In my last blog, I wondered whether drugs have some of the blame for the increase in child abuse cases in our country. There have recently been a number of incidents in elementary schools where children have brought cocaine to the classroom. A few days ago, an eight year old boy in Houston brought three packets of cocaine to school.
Apparently, several of his classmates told a teacher and the Houston police were called in. The boy told authorities that he did not know what the substance was, other than that it was valuable. He had taken it from one of his father’s shelves.
During the investigation, the boy and his three younger siblings were removed from the home. Now, his father, who has a previous criminal record, has been arrested for drug possession. When that happened, CPS allowed the children to return to the home because their grandmother was willing to take care of them.

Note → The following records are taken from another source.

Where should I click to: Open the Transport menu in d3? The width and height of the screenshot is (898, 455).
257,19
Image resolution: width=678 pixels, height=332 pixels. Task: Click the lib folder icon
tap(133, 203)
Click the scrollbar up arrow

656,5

The mother and the father, when and if he is released from jail, are forbidden to be around the children.
In the last few months, a Florida boy brought cocaine to his first grade class and a child brought crack cocaine to his kindergarten class in New York. Last year in Ohio, a child brought crack to his school and a second grade boy in Philadelphia was passing crack out to other children.

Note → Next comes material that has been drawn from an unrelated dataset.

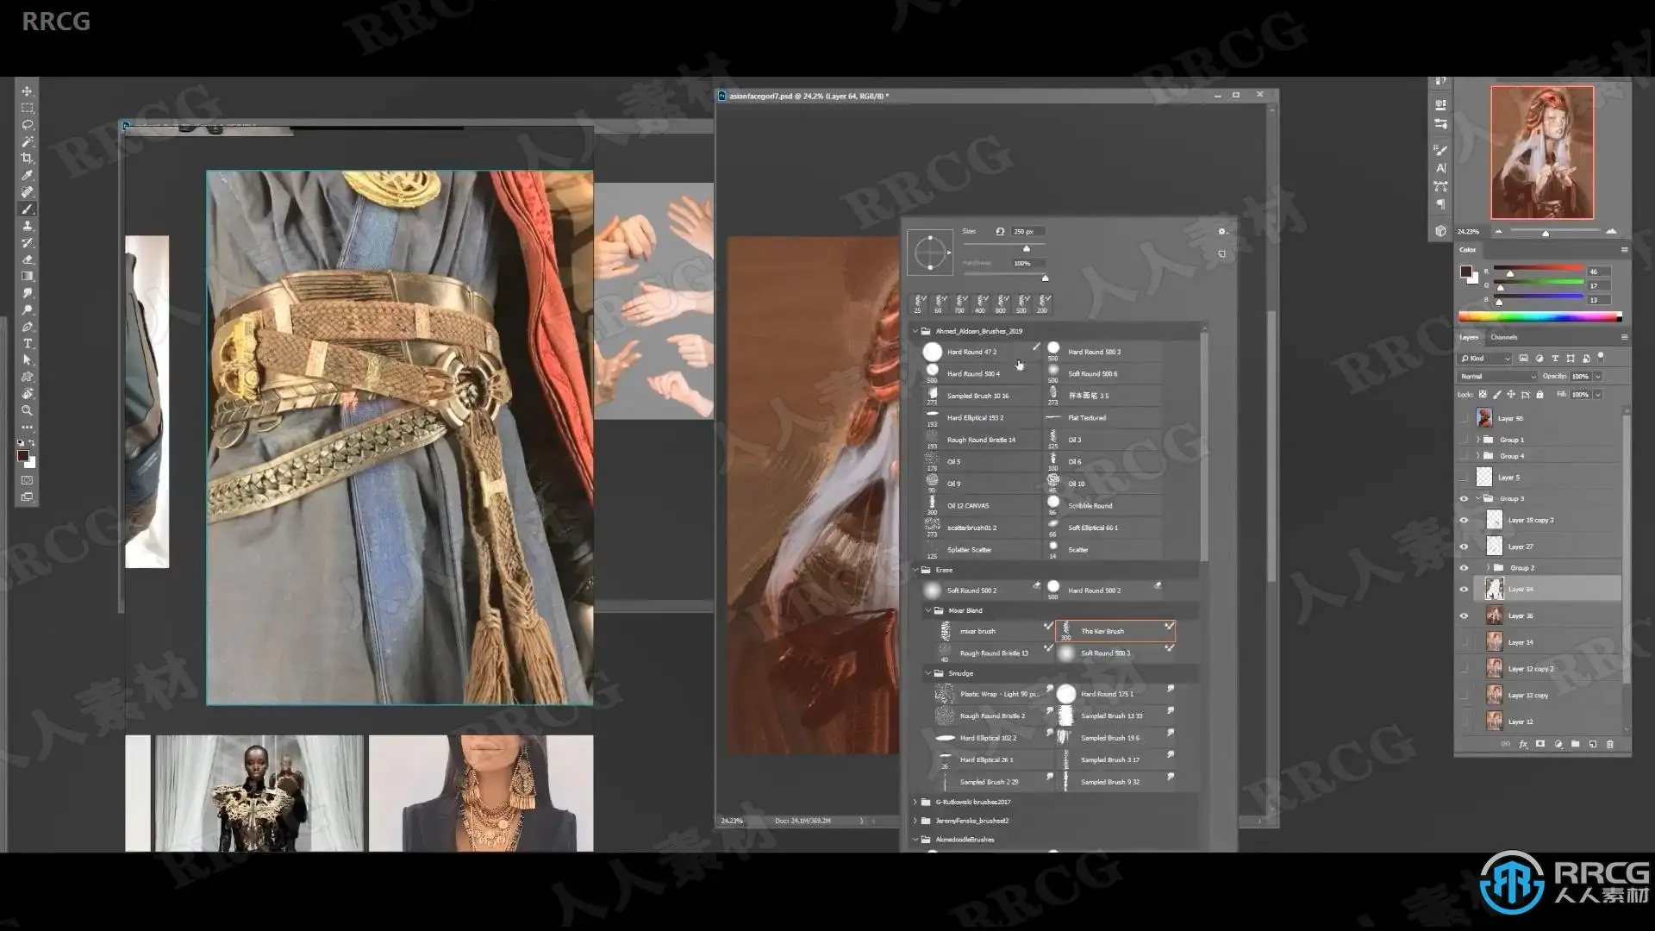The height and width of the screenshot is (931, 1655).
Task: Open brush panel settings gear
Action: click(x=1221, y=231)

In an issue closer to home, our children’s pediatrician has told me that several children that she sees as patients had to be hospitalized when they ingested cocaine that their parents had left out. She said that she examines those children very closely when they come in.
This subject matter is very relevant to prospective adoptive parents of special needs children. Many of them once lived in a home where drug use took precedence over child safety. Many others were subjected to cocaine, or other dangerous drugs, in the womb. It is almost one of the givens in adopting a child from the foster system.
I have previously written about the crack dealers who operated openly in the poverty-stricken apartments that were near our former church. Once they knew that I was not with law enforcement, I could sit and talk to them while drug deals were being completed. Why were they allowed to operate so openly?
My speculation is that no one cared about the children because they were poor, at-risk, minority kids with no future in sight. Someone should care.